Rated R, 104 minutes
Wes's Grade: D

Mildly entertaining but dumb thriller "The Loft" full of plot holes and cliches

The basic premise of the new psychological thriller "The Loft" is that all men are lying scumbag and perverts and get what they deserve. A remake of a 2008 Belgian thriller called "Loft" that was filmed in 2011 and sitting on the shelf due to distribution problems, it's one of those it's-so-dumb-it's-entertaining movies that could be a guilty pleasure in the right frame of mind. Five married men (Karl Urban, James Marsden, Wentworth Miller, Eric Stonestreet and Matthias Schoenaerts, who reprises his role from the original film) share ownership of an upscale, urban loft, which they use to discreetly meet their respective mistresses. When the body of a murdered woman is found in that loft, the men begin to suspect each other of having committed the gruesome crime, as they are the only ones with keys to the premises. Through flashbacks, which are intertwined with scenes from the present, the entire story is unraveled. Directed by Erik Van Looy, who directed the original film, and co-written by Bart De Pauw and Wesley Strick, "The Loft" is a dumb, preposterous thriller featuring some of the dumbest but stylish men on the planet, and is one of the most misogynistic movies seen in some time, treating women in the very worst of ways (mostly as if they have no brains). It wastes a talented cast under a hackneyed, muddled script full types and cliches: the charming douche bag (Urban), the smart douche bag (Marsden), the psycho (Schoenaerts), the mysterious one (Miller) and the dumb ass (Stonestreet), none of whom are all that memorable, except for maybe Belgian actor Schoenaerts, convincing as the slimy lunatic.
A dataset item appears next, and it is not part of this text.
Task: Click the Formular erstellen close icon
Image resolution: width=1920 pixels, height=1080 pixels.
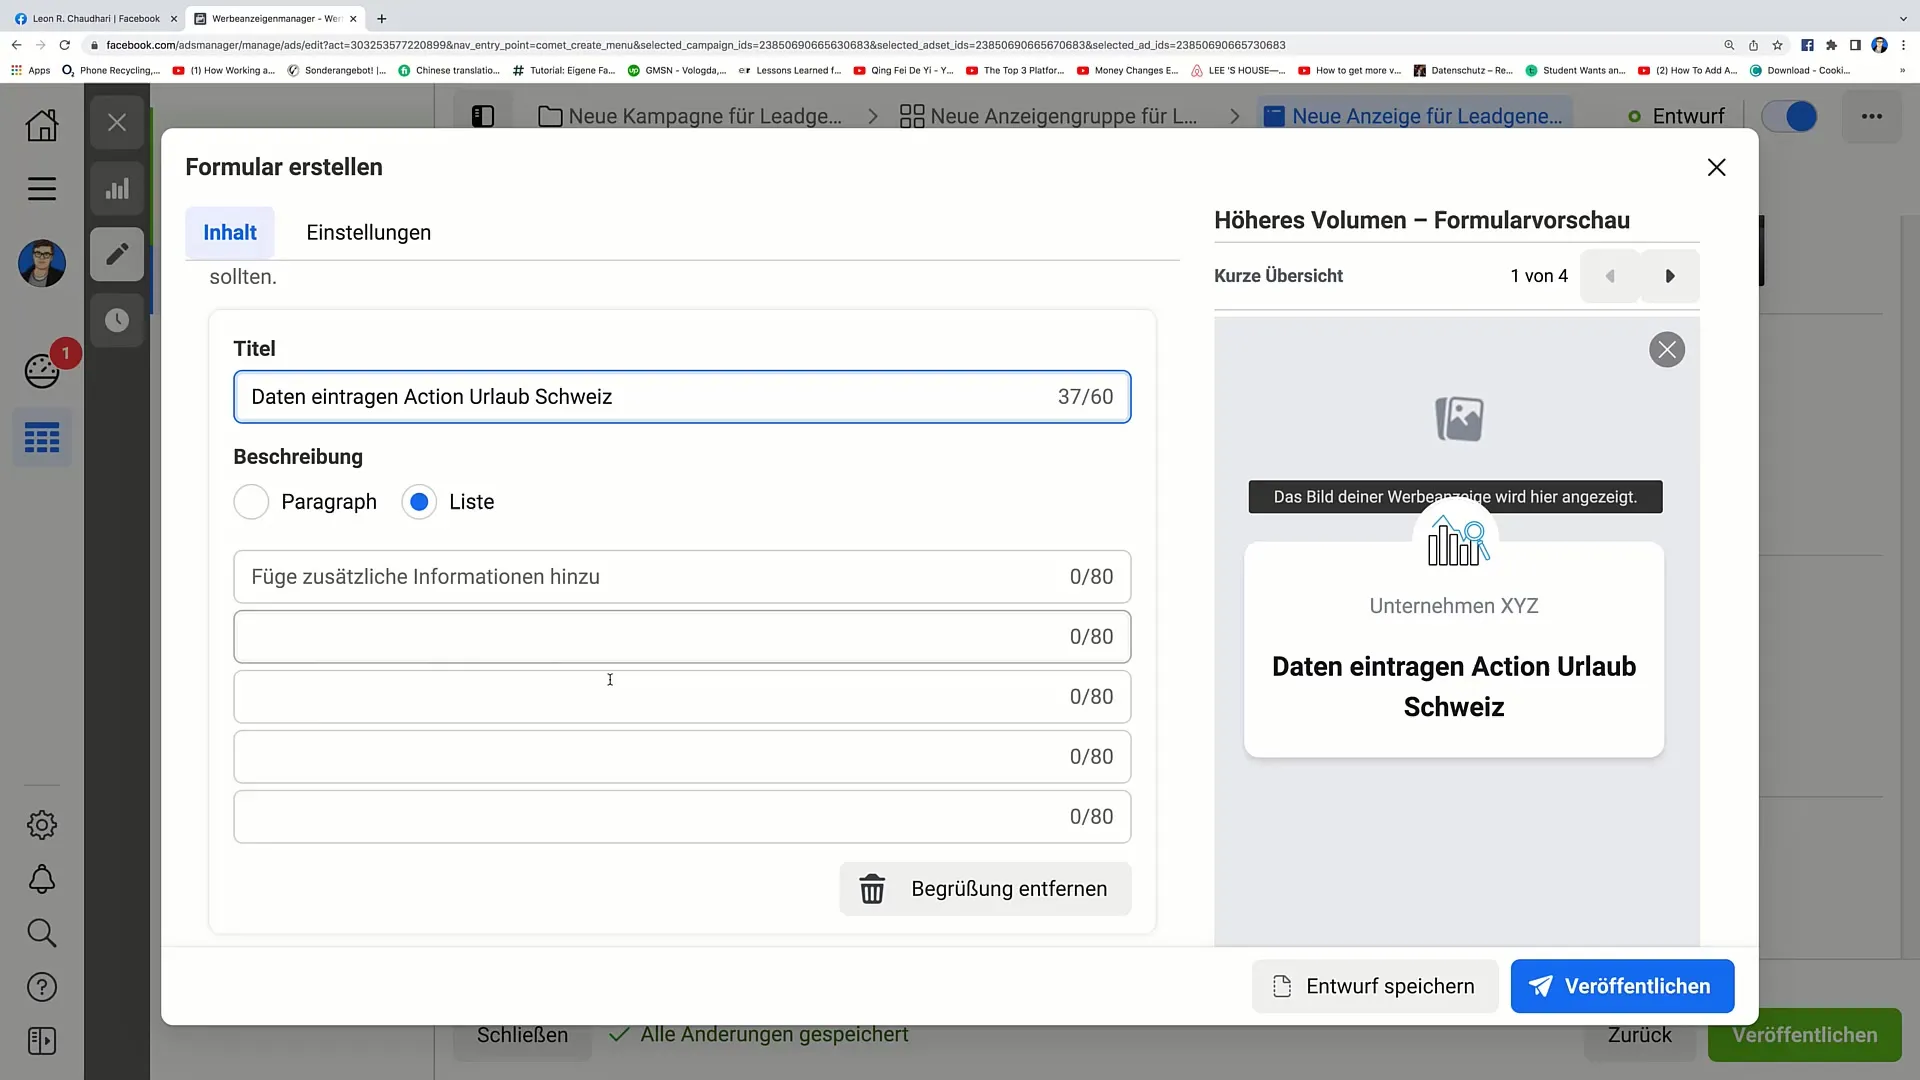Action: (x=1716, y=166)
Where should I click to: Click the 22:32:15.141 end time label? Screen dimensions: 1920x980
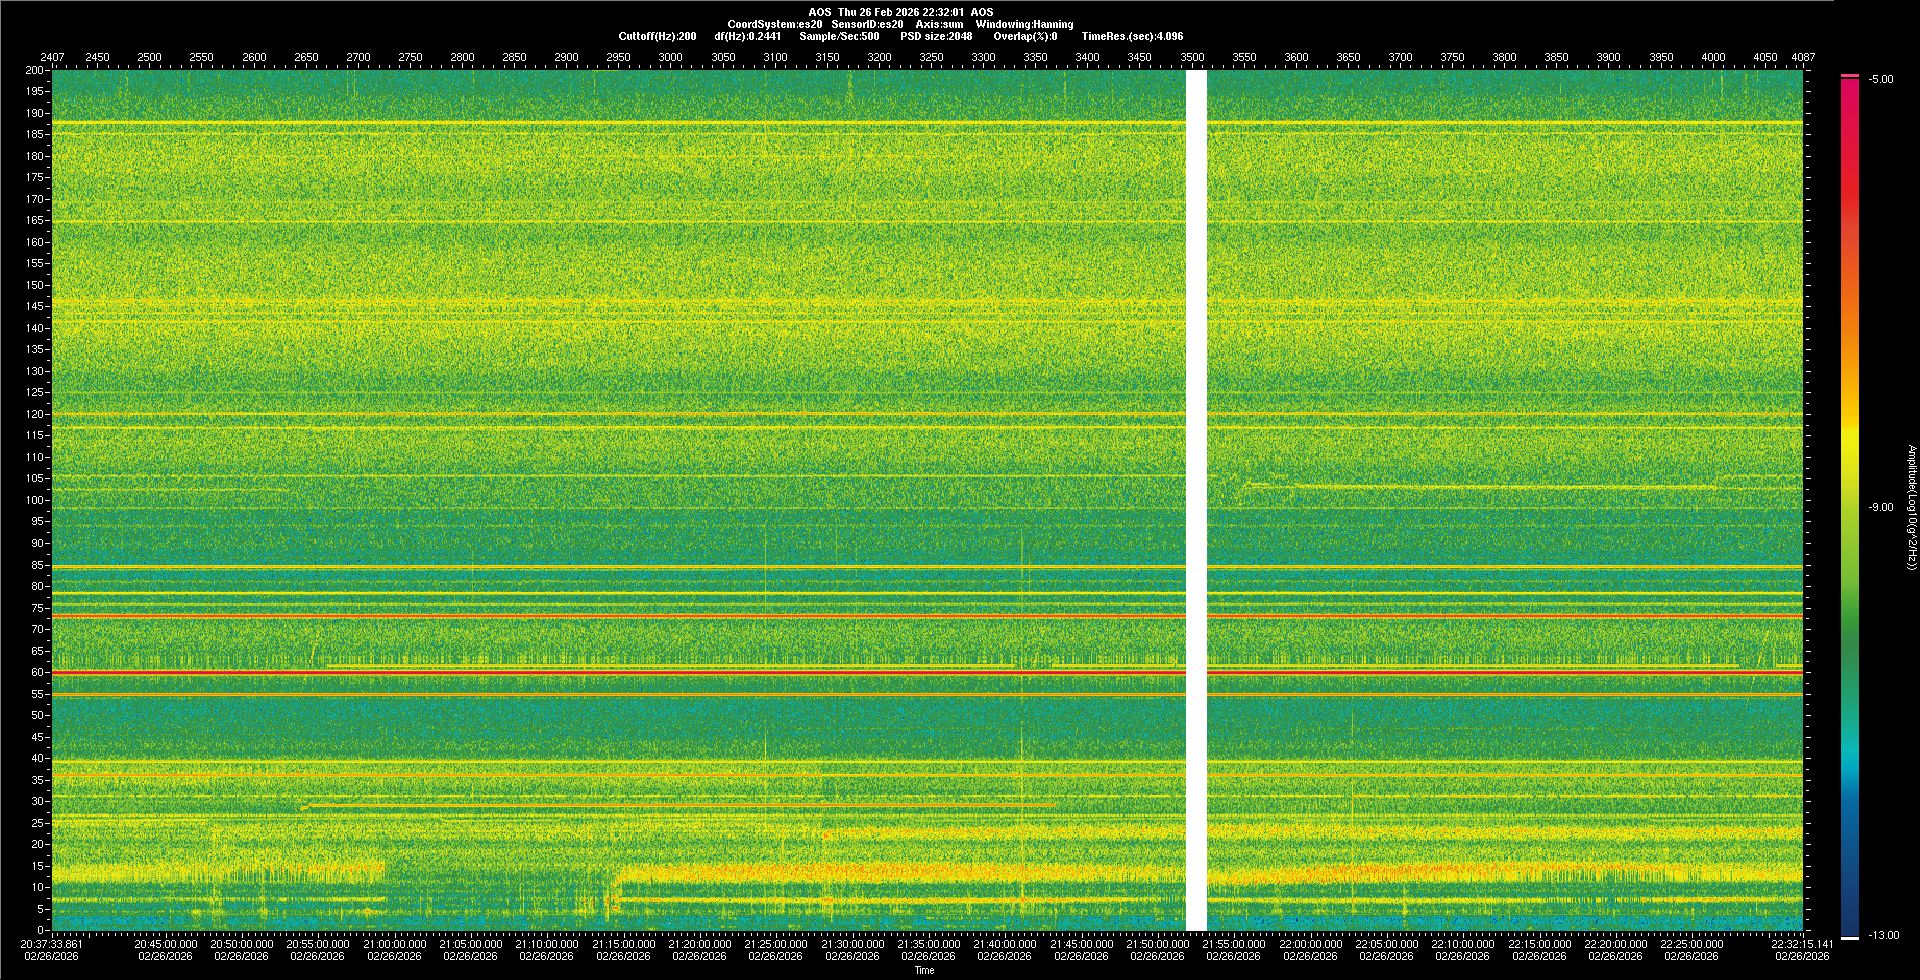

There are some murky plot contrivances, such as a note, a realtor and some DVDs, that are never really fully explained and predictable enough you'll likely know who did it before you get to the end - I for one, went with my gut feeling from the opening shot - and was still spot on. Yes, it's all rather silly and those flashbacks often confused me even more, but I kept watching and couldn't turn away, yet I was perplexed at how men this dumb were able to pull off having a "special loft" in the first place (or as one character puts it, " an f-pad"). Many men can be lying scumbag and perverts, but the ones who made the ridiculous thriller "The Loft" are just dumb if they expect us to actually buy any of it. Maybe worth a rental, if nothing else is available.